Tujuan Tugas:
Lanjutkan tulisan tentang upaya menata ekonomi mandiri ala Chaerul Saleh setelah kalimat terakhir yang tercantum.

Teks Pilihan:
____

Mencoba Menata Ekonomi yang
Mandiri “Ala” Chaerul Saleh
"Bayangkan, kita yang punya ini Republik, tapi kita hanya bengong
melihat hasil-hasil kopra untuk bayar hutang KMB 1949 sebagai ganti rugi perang
dengan Belanda, hasil-hasil minyak tak kita punya, kita melihat kekosongan kas
Departemen Keuangan, sementara di Korea sana sedang terjadi perang dan
harga-harga komoditi naik tinggi, setinggi-tingginya" (Maroeto Nitimihardjo)
Dalam
lobi-lobi politiknya di antara bulan Mei 1945 sampai Juni 1945 kelompok Hatta
meminta konsesi-konsesi atas modal swasta di Perkebunan diakhiri, inilah yang
bikin Tan Tek Peng dari kelompok pemodal (Tan Tek Peng adalah Boss Oei Tiong
Ham concern) menolak adanya intervensi negara dalam perkebunan, hal ini malah
jadi kecurigaan pihak swasta bahwa kelak dikemudian hari 'Indonesia berwarna
merah'. Perselisihan
soal perkebunan akhirnya diakhiri dengan ikut campurnya Mayor Jenderal
Nishimura, sebagai advisor atas Panitia Kemerdekaan, dalam urusan zumin
(ekonomi) dimana Hatta berdebat dengan kelompok pemodal swasta. Nishimura
meminta agar kelak bangsa yang berdiri tidak lagi ditunggangi oleh
prasangka-prasangka, dan ekonomi Indonesia bisa berkembang dengan pesat.

____

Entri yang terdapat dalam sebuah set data
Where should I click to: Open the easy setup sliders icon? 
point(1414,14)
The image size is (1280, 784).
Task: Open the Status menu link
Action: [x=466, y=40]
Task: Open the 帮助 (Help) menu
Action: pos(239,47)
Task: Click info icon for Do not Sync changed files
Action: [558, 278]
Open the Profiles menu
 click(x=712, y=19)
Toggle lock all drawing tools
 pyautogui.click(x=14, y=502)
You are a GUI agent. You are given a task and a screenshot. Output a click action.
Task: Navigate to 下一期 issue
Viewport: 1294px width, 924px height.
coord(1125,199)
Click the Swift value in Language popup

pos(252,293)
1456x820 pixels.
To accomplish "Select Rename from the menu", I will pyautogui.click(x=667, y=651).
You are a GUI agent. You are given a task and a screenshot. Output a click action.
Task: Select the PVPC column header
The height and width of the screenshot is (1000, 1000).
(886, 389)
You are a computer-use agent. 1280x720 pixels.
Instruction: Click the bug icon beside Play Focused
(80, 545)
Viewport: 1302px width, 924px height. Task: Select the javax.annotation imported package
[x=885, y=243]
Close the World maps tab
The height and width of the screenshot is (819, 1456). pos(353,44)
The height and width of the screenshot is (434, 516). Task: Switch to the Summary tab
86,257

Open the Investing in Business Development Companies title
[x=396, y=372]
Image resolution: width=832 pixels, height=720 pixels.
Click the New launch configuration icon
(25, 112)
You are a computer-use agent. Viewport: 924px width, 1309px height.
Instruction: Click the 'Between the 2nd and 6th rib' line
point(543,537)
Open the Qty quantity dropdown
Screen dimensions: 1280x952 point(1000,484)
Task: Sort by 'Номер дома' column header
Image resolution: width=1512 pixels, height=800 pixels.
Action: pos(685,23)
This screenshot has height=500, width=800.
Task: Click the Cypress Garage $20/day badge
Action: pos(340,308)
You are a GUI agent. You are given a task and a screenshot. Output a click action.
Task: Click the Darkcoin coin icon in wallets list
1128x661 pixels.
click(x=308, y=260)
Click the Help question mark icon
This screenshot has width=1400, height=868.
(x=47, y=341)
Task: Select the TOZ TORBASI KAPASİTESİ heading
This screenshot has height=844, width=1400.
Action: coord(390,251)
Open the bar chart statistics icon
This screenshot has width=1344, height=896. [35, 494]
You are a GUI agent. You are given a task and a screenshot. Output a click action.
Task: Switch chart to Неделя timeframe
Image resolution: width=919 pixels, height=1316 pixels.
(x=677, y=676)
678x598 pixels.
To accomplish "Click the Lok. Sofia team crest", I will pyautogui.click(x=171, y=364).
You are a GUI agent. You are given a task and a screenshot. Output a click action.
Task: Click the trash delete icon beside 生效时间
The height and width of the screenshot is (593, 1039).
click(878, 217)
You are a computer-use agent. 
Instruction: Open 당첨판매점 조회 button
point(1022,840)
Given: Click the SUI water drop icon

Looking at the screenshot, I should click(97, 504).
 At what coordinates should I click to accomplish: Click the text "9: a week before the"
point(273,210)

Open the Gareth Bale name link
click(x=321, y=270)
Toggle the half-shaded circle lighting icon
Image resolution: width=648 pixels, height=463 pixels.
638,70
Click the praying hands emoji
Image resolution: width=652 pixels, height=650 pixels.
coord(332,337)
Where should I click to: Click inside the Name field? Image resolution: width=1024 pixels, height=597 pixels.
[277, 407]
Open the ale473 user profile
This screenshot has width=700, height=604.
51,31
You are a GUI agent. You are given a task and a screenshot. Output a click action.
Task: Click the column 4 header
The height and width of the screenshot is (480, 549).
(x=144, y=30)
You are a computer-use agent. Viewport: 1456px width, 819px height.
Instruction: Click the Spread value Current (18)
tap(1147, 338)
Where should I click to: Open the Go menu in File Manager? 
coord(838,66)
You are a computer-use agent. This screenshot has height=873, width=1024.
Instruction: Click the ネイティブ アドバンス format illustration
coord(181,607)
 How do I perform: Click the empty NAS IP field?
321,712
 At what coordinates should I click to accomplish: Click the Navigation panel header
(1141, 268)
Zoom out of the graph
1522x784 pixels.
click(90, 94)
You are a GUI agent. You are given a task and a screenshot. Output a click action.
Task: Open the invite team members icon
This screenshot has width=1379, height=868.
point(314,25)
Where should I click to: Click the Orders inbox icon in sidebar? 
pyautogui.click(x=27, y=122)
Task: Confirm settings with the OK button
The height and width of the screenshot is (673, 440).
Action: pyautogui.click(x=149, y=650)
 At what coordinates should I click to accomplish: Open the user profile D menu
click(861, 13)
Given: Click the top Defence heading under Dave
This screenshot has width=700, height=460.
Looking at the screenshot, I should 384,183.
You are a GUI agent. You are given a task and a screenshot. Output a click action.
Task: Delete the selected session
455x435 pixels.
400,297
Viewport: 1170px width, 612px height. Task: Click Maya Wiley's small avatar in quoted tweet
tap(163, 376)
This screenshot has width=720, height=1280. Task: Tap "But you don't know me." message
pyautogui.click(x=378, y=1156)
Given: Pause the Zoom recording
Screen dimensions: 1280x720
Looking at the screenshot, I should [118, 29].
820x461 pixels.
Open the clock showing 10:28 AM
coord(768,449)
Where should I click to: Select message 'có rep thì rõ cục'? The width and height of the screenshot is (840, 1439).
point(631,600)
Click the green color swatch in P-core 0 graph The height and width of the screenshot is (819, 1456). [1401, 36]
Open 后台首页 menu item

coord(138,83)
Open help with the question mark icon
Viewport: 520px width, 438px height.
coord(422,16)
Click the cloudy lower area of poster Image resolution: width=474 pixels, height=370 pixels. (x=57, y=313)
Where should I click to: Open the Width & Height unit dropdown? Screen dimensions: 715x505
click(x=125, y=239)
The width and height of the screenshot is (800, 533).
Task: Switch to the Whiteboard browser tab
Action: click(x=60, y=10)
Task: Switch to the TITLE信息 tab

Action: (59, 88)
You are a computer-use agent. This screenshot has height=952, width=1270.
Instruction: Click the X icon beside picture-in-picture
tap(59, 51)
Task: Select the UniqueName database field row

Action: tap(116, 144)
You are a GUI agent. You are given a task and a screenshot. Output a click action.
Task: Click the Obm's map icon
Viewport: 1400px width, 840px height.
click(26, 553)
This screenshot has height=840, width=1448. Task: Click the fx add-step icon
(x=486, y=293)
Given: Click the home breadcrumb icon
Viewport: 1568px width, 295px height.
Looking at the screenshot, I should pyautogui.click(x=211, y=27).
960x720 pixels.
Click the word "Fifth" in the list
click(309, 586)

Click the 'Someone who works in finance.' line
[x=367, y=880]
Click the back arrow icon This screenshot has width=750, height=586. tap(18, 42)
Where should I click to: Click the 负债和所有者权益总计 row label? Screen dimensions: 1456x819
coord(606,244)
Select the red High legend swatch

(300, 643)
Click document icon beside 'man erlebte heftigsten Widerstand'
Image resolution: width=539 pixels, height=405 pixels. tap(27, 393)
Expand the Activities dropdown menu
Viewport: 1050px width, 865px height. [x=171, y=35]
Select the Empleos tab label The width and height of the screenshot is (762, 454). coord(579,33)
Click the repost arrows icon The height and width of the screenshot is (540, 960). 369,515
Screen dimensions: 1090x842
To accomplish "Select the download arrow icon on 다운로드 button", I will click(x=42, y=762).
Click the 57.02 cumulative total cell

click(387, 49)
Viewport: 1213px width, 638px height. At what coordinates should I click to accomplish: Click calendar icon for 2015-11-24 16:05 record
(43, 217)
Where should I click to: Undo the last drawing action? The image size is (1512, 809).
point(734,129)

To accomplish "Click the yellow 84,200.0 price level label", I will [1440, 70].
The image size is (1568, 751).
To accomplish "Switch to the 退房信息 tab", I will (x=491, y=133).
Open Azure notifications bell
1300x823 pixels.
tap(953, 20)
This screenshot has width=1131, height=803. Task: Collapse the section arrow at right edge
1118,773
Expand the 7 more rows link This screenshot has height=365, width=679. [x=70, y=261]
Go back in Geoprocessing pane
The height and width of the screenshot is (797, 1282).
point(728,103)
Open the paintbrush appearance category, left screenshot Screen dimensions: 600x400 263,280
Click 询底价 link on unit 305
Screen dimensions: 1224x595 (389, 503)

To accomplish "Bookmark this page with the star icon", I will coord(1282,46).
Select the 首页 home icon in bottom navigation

____

Jawaban Latihan:
Sebenarnya apa langkah Nishimura ini melewati langkah Gunseikanbu (Setingkat
Gubernur Jenderal) Jepang untuk Indonesia : Yamamoto yang sama sekali tak
mengarahkan Nishimura, namun apa statemen Nishimura adalah sebuah pernyataan
diam-diam agar 'Jepang bersiap dengan ekonomi Indonesia kelak ketika Indonesia
bisa merdeka'.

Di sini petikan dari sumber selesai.